S1{a,b} generates $N anonymous email addresses (AEAs) like anonymous-$j@{a,b}-voting.org and associates them randomly to the $N official user addresses via email forwarding (S1a and S1b each must run an indendent mail server). The association table is kept secret by S1{a,b}. Especially S2 is not allowed to know the associations.
S1{a,b} sends the list of all pVATs and all AEAs to S2.
S2 also generates $N pVATs.
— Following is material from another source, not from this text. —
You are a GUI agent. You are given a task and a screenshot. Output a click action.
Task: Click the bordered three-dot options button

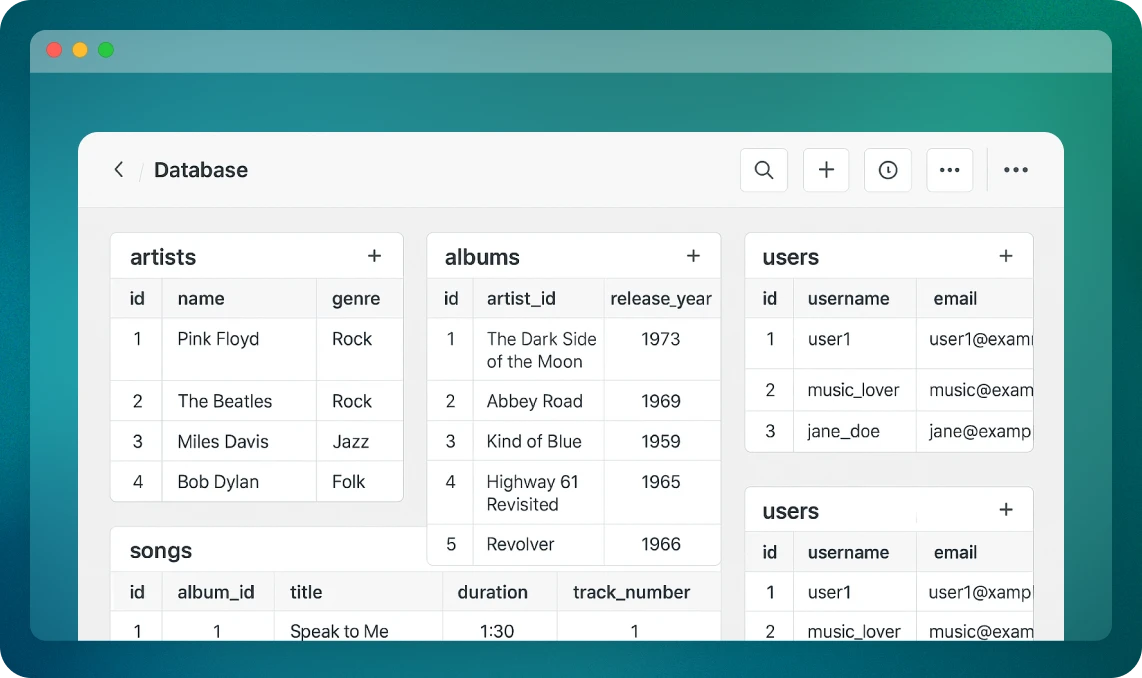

Then S2 creates triples by random combination ($pVAT1a, pVAT1b, $pVAT1c) and thereby forms a list of complete voting authorization token (VATs).
S2 also generates $N confirmation tokens of kind A (CT-A).
S2 associates randomly one VAT and one CT-A. This mapping is kept secret by S2, especially to S3.
S2 create a message containing:
- one VAT
- one CT-A
- some random data (used as salt)
S2 encrypts this message with the public keys of all users. The encrypted message is split up into two blocks (block-A, block-B).
S2 Sends block-{A,B} to anonymous-$j@{a,b}-voting.org. Thus S1{a,b} sees only part of the encrypted data. Each email is signed with the official signature of S2.
User $k receives two encrypted emails, one via S1a, the other via S1b, each sent and signed by S2. They combine the blocks and decrypt it with their own private key. Thus the user obtains a VAT and a CT-A.
User $k clones the GR and makes an anonymous commit with a new text file (votes/$VAT) containing "$VOTING_CONTENT". The VAT ist unique and can be used as filename. The CT-A might be used later.
User $k pushes this commit over an anonymous connection (via tor) to the incoming branch of GR.
- Alternatively, they could send a patch to GR via an encrypted anonymized email.
S{1a,1b,2} confirms that the commit contains a valid pVAT from its pVAT{1a,1b,2}-list and pushes it to the confirmed-pVAT{1a,1b,2} branch (one after another).
GR confirms that the other servers have confirmed the VAT and pushes the commit to the main branch.
User $k updates their version of the repo (git pull) and checks that their vote is correctly represented in the main branch.
After a random time delay (say 0.5 to 10 minutes) user $k commits a new text file (confirmations/$RANDOMNAME) containing: "My vote is correctly represented.", signs this commit with their private key, and pushes it to the incoming-branch. Due to the signature, this commit is non-anonymous. But it is unrelated to the actual voting.
GR formally checks this commit (spam prevention) and pushes it to the main branch.

Result and Remarks

After the voting interval is over the GR contains $n1 votes, where $n1 <= $N and the difference is assumed to have voluntarily not voted. It also contains $n2 confirmations where 0 <= $n2 <= N. If all users acted as they should we have $n1 = $n2.
The CT-A is needed only for confirmation of VTA (see below).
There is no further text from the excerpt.